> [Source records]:
# # #

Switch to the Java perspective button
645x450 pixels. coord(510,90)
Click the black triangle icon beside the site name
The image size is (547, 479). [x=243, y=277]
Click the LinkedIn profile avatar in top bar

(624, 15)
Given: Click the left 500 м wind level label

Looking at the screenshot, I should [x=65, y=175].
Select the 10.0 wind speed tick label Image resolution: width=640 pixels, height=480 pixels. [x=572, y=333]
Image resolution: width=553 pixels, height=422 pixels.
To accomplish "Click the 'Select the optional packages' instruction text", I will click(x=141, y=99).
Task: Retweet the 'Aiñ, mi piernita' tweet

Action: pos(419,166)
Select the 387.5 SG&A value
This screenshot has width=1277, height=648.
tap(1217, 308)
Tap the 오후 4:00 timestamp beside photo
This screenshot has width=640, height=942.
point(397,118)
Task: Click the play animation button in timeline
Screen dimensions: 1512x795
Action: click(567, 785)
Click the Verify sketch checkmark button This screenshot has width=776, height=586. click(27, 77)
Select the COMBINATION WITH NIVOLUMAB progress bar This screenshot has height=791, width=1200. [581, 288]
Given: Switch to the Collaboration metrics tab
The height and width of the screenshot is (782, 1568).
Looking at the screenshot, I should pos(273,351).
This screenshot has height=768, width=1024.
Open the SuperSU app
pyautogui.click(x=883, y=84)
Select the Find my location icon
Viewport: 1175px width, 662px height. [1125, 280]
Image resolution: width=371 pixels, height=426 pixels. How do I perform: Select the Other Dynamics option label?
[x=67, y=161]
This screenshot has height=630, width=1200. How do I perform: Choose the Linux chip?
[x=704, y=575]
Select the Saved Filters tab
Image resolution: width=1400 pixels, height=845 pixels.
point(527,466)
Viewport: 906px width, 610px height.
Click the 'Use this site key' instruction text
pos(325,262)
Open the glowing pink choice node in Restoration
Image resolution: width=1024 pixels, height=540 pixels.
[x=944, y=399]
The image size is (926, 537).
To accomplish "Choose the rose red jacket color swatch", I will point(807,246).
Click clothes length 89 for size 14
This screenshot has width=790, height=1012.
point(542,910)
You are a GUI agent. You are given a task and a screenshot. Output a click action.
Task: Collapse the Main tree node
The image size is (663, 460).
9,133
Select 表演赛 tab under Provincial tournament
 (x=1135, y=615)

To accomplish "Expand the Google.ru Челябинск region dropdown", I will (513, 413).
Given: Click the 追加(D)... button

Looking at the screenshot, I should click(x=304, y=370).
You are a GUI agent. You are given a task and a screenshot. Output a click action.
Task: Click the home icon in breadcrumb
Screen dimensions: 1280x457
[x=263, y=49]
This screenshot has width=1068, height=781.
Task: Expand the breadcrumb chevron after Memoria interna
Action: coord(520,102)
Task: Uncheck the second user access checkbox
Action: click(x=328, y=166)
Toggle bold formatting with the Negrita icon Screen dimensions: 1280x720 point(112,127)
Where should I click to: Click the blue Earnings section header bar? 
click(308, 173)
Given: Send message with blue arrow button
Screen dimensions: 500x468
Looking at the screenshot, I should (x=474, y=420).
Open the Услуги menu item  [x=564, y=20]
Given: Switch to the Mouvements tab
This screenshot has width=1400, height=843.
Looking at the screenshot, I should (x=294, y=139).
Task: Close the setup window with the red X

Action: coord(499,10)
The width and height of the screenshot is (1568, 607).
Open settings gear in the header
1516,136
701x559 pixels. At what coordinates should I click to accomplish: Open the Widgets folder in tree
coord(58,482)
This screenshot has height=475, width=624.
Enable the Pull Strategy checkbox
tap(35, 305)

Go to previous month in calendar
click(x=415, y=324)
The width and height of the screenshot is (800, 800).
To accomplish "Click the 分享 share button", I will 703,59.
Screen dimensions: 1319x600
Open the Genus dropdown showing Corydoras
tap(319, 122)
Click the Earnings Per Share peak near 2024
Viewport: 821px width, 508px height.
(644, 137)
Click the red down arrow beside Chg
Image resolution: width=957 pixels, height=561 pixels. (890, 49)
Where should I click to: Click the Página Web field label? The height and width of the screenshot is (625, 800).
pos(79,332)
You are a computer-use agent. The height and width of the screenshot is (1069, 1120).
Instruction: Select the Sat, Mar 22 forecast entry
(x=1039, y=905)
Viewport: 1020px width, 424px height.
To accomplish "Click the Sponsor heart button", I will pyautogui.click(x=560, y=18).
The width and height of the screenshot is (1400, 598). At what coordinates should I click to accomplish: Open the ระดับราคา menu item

# # #

> [Problem]: All lines of the data that hold "menu" need to be copied.

> [Answer to this problem]:
Open the Услуги menu item  [x=564, y=20]
The width and height of the screenshot is (1400, 598). At what coordinates should I click to accomplish: Open the ระดับราคา menu item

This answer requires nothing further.